» **Instructions to follow**:
Leave out the pictures and repeat the data exactly.

Pixel coordinate grounding data
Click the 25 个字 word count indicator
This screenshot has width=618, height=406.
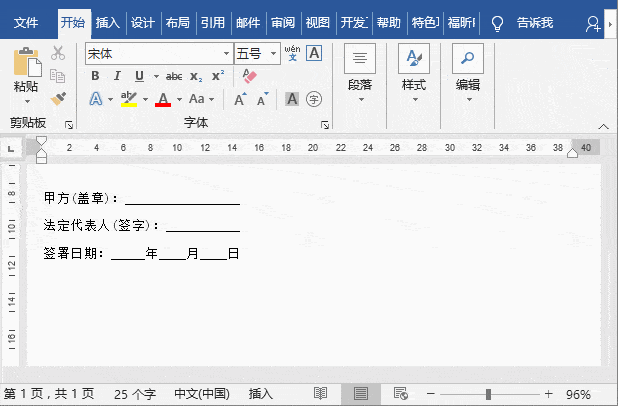click(x=135, y=394)
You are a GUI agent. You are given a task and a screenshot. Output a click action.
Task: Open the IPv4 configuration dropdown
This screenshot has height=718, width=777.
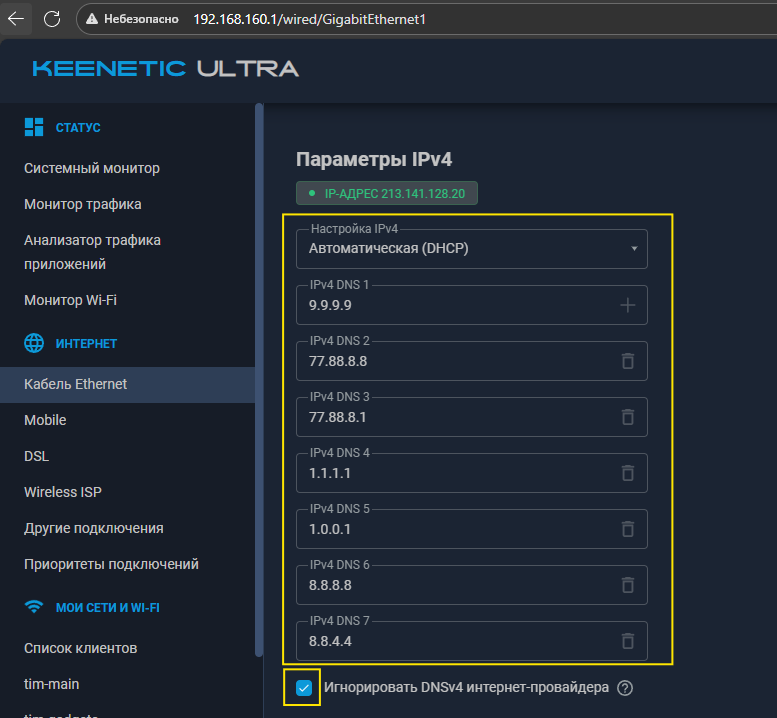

» **Response area**:
Click the 25 个字 word count indicator
This screenshot has width=618, height=406.
click(x=135, y=394)
You are a GUI agent. You are given a task and a screenshot. Output a click action.
Task: Open the IPv4 configuration dropdown
This screenshot has height=718, width=777.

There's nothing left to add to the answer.